For some reason last week I had an urge to hear Fisherman's Blues, the 1988 album where Mike Scott did an about turn and headed away from The Big Music to Ireland and to traditional music, led at least partly by fiddle player Steve Wickham and also partly by the view from the top of the mountain, from the stadium tours supporting Simple Minds and U2 that This Is The Sea led him to. Mike decided he'd done enough of that, it wasn't a goal to pursue anymore and decided to follow his nose elsewhere. But back to This Is The Sea is where I headed after playing Fisherman's Blues (I'd forgotten incidentally how much of Fisherman's Blues I knew inside out, an album that was an essential part of late 1988. In our first term at university in Liverpool I had a friend who played it constantly and the music you hear at that age runs deep- Fisherman's Blues does for sure).
After playing Fisherman's Blues a couple of times and enjoying it immensely I headed back to my copy of This Is The Sea, Mike's 1985 masterpiece, the culmination of several years work and songwriting, pulling together the sounds in his head and the themes in his writing with the ability, musicians and people to realise them fully. On This Is The Sea Karl Wallinger played a key role musically, a one man orchestra according to Mike. The album is also something of a state of the nation address, a record of important songs that takes in English politics and Thatcherism (on Old England), spirituality, meditation and shamanism (The Pan Within, Spirit), environmentalism (Don't Bang The Drum), love (Trumpets) and on The Whole Of The Moon a song started on the back of an envelope when his girlfriend asked him if writing a song was difficult and which turned into a tribute to an inspirational, mythic figure, a chart hit and a future end of the night Balearic anthem. All of this blasted its way through the speakers last week, all texture and dynamics, lyrics and vision, songs with an epic quality that I don't always go looking for in music but which has a real power on this record in Mike Scott's hands.

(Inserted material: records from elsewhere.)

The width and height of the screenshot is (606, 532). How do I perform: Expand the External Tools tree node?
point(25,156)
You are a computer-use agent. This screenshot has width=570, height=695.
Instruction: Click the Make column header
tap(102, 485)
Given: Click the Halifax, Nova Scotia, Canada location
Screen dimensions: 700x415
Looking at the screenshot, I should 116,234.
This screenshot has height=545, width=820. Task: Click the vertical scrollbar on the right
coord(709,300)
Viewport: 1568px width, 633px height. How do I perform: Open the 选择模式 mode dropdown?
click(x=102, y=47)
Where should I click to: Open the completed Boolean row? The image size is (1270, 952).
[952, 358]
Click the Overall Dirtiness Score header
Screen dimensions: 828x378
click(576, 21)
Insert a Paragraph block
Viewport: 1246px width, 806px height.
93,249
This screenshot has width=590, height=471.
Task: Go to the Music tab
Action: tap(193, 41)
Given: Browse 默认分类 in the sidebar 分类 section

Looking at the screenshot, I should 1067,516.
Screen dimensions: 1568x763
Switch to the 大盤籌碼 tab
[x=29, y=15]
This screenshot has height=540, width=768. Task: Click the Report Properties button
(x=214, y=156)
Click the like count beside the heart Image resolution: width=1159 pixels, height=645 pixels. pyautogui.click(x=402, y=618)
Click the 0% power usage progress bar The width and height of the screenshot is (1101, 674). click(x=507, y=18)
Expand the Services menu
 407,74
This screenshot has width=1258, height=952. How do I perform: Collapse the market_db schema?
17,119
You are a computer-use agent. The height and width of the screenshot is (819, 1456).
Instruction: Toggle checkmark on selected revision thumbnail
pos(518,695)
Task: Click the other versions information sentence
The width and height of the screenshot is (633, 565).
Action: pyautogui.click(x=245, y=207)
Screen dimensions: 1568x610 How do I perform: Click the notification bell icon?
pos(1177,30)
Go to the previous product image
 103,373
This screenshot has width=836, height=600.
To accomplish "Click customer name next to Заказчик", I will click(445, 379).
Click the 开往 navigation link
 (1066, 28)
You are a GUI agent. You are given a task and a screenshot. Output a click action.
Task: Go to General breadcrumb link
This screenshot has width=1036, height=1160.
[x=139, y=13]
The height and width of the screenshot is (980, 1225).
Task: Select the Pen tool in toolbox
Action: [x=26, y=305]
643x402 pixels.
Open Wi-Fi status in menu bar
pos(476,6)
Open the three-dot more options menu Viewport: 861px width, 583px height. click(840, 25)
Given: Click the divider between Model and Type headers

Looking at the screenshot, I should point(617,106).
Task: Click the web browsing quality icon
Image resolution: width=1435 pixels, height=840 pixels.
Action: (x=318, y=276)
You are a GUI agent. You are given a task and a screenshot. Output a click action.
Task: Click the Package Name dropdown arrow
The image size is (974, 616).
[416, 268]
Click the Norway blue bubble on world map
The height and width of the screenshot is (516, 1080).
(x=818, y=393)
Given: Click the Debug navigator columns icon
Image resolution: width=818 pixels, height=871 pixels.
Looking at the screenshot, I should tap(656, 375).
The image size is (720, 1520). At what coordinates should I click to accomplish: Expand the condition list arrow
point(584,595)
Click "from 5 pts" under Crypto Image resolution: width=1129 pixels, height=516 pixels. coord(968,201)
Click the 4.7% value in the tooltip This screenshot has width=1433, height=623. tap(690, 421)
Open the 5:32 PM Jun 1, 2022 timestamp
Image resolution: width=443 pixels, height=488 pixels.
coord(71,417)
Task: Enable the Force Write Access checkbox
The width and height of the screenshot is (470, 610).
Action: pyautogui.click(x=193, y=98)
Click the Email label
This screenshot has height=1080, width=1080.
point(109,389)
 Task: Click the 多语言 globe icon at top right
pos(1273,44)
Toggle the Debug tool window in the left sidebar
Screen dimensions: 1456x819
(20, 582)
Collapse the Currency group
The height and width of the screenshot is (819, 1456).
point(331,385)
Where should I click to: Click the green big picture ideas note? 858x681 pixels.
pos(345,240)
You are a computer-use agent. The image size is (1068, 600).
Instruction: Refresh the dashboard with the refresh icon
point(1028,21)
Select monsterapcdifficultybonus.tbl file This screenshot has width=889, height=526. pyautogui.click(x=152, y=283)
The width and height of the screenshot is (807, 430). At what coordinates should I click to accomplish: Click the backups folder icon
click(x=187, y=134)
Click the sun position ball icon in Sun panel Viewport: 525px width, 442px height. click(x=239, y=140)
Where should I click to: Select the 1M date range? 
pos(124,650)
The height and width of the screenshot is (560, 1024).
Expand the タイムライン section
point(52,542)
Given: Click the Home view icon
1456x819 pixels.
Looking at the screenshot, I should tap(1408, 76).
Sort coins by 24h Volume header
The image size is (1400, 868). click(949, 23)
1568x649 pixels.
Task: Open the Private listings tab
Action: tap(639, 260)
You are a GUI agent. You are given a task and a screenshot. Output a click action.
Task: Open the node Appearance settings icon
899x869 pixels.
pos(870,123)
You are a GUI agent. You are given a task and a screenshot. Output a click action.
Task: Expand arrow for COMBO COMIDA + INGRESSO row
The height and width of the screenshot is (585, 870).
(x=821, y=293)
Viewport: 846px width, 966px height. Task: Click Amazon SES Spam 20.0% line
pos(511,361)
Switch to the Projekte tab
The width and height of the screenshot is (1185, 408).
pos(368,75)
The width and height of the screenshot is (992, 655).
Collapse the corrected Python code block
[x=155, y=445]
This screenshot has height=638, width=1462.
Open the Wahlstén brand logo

The title track was the one which really cut through to me though...
The final song on the album, the end of the journey, the thrum of energy powered by a wall of acoustic guitars and a panoramic sense of scale, a fiddle and the poetry of the words- 'These things you keep/ You better throw them away/ Turn your back on your soulless days/ Once you were tethered/ Now you are free... That was the river/ This is the sea'- a song about renewal, about letting go of the old and embracing the new.